Le nouvel EP de l’Américain Javi, Solomon, résonne comme le doudou mélancolique dont notre année 2026 avait besoin. Co-écrit avec Cale Hawkins (Charli XCX, Raveena) et mixé par l’ingénieur oscarisé aux Grammy Matt Sim, le morceau-titre explore les retombées toxiques du love bombing. C’est une étrange descente émotionnelle où cohabitent les regrets amers et les derniers pics d’oxytocine.
Visuellement et vocalement, le projet impressionne. Javi réussit le pari d’ancrer sa proposition entre R&B intemporel et modernité brûlante. Imaginez un enfant spirituel de George Michael et Sade qui composerait de la soul teintée d’émo-pop. La production, à la fois fluide et atmosphérique, flirte avec les textures contemporaines de Kali Uchis, Snoh Aalegra ou The Weeknd, sans jamais renier la profondeur organique d’une Lauryn Hill ou d’une Jill Scott. C’est intime, texturé et profondément cinématographique.

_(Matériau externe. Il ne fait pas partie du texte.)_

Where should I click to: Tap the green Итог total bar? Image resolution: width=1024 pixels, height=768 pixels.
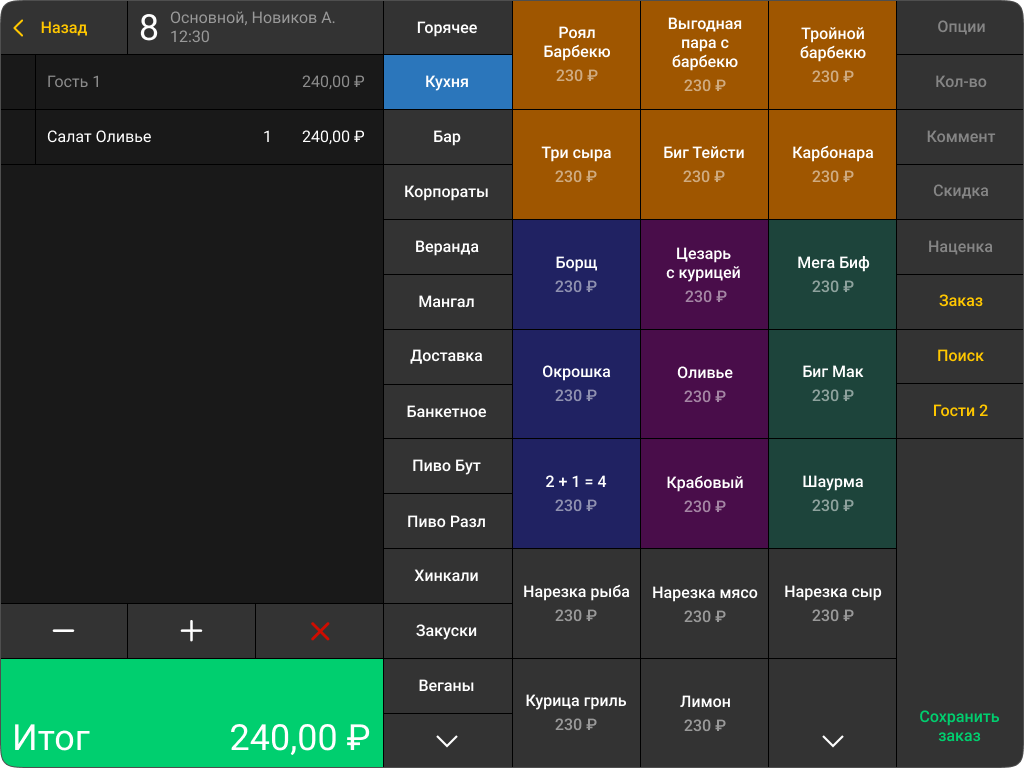tap(191, 713)
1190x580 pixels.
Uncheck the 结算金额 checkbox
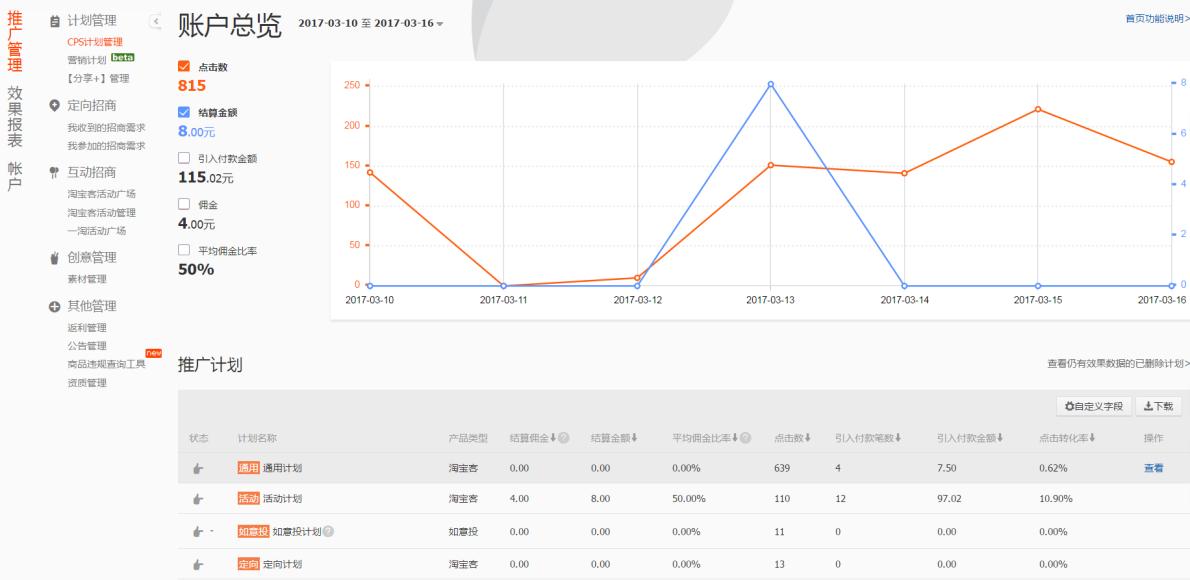[x=183, y=112]
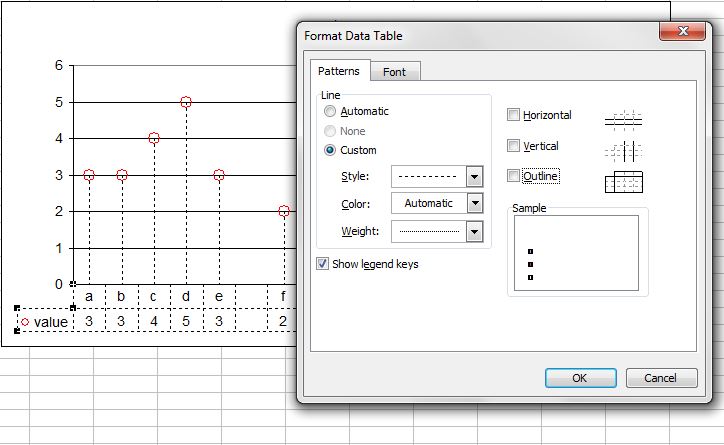
Task: Click the data marker above category c
Action: tap(154, 138)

La pièce maîtresse reste le pont musical de Solomon. Conçu dans la pure tradition des grands classiques du genre, il fait grimper la tension dramatique avant de la libérer dans un dernier refrain cathartique. Déjà porté par le succès du single Late Night Senses, ce mini-album trouve naturellement sa place dans nos playlists nocturnes, entre mélancolie douce et sensualité contemplative. Javi ne se contente pas de chanter la rupture : il en extrait une œuvre d’une grande maturité. Un artiste à suivre de très près.